▶ _Dataset records_
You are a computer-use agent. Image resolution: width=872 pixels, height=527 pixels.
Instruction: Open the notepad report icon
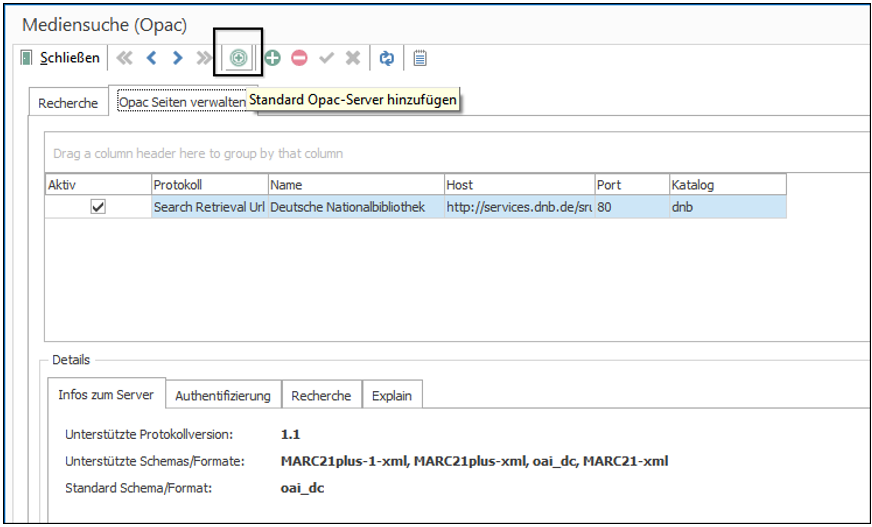pos(420,58)
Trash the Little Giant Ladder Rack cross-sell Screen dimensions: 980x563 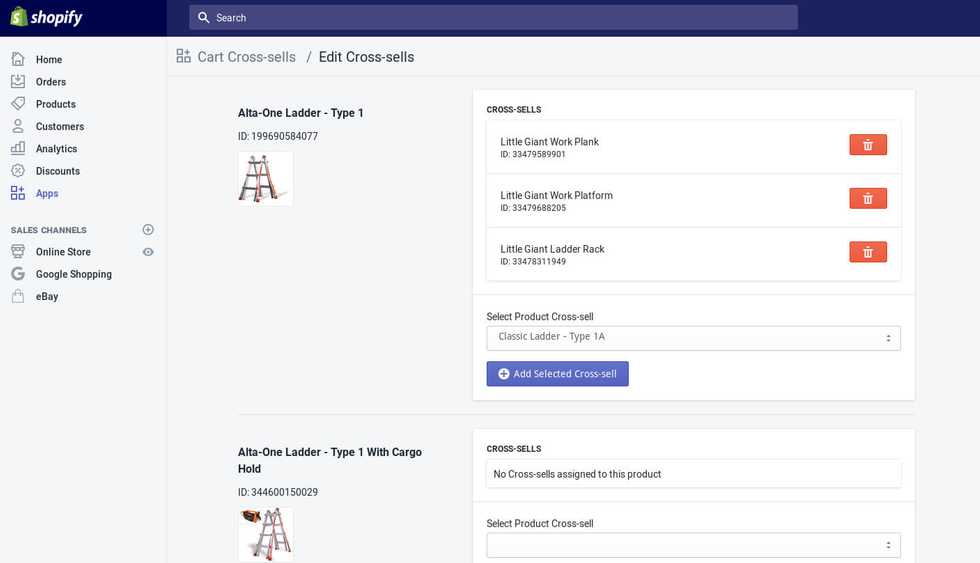[867, 252]
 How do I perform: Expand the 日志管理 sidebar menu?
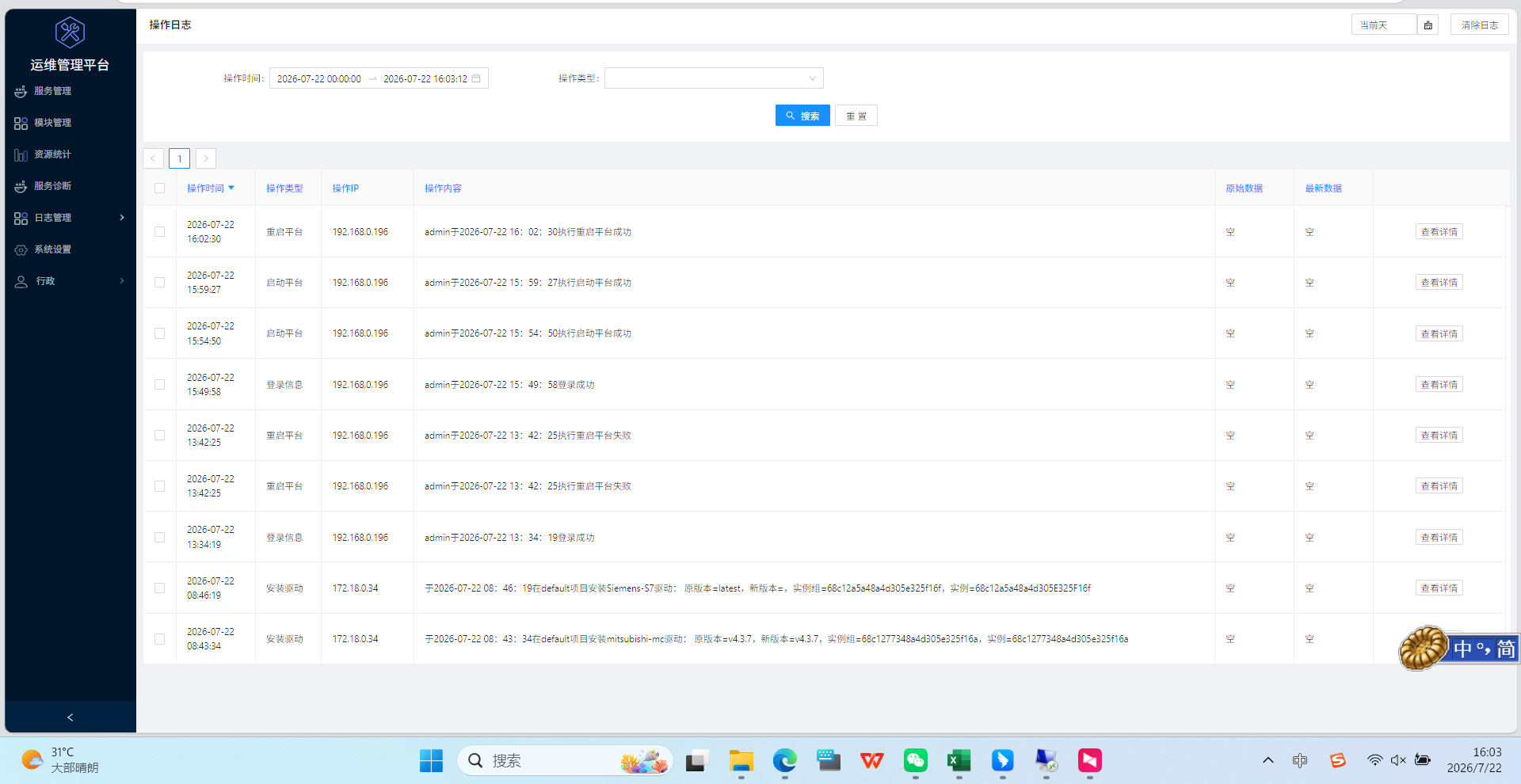pyautogui.click(x=70, y=218)
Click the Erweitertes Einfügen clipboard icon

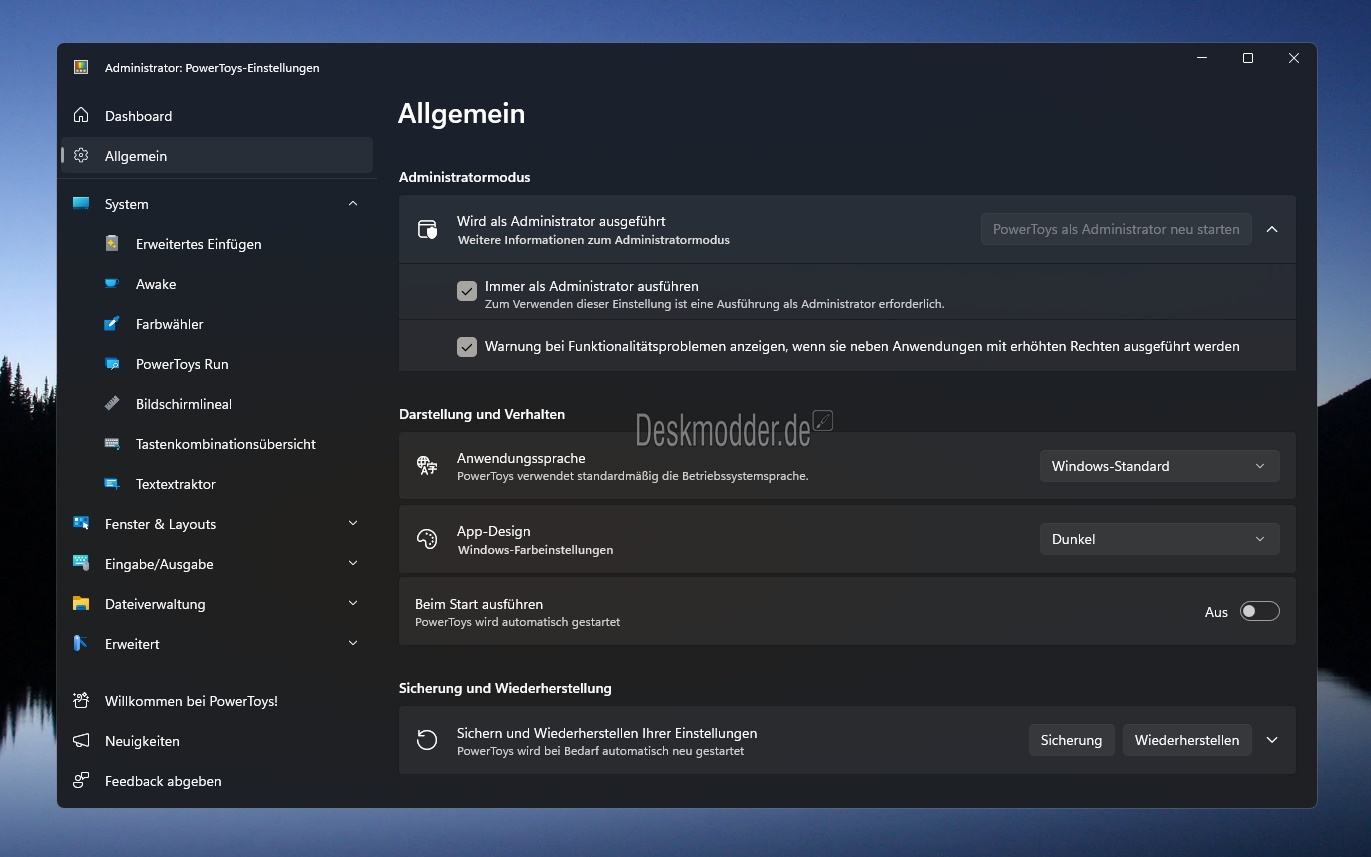(x=113, y=244)
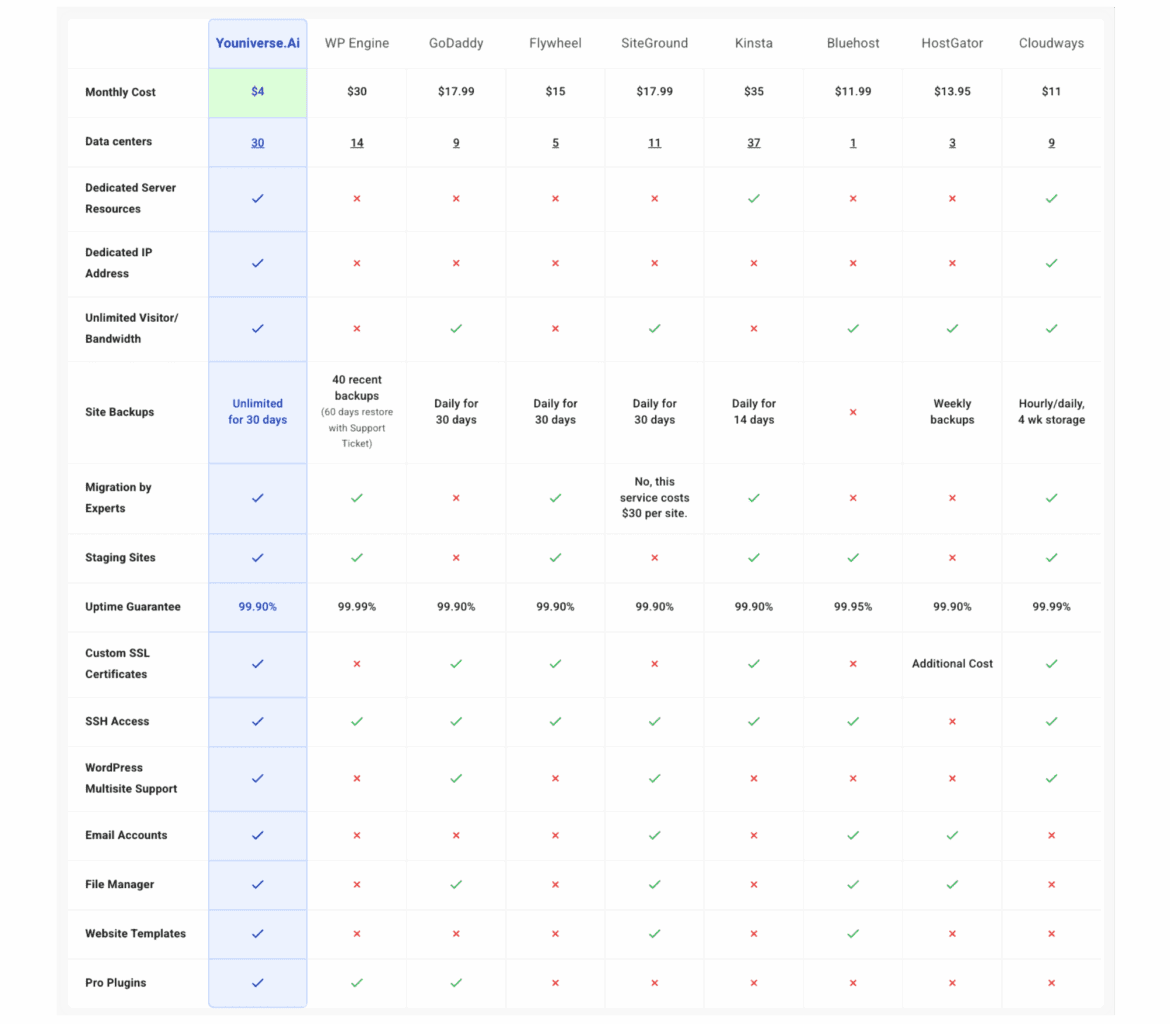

▶ _Work instruction_
For this exercise, the lines from the one containing "Click the Erweitertes Einfügen clipboard icon" through the last line of the entries above are to be output exactly, both included, and pictures are skipped.

▶ _Response to this task_
Click the Erweitertes Einfügen clipboard icon

(x=113, y=244)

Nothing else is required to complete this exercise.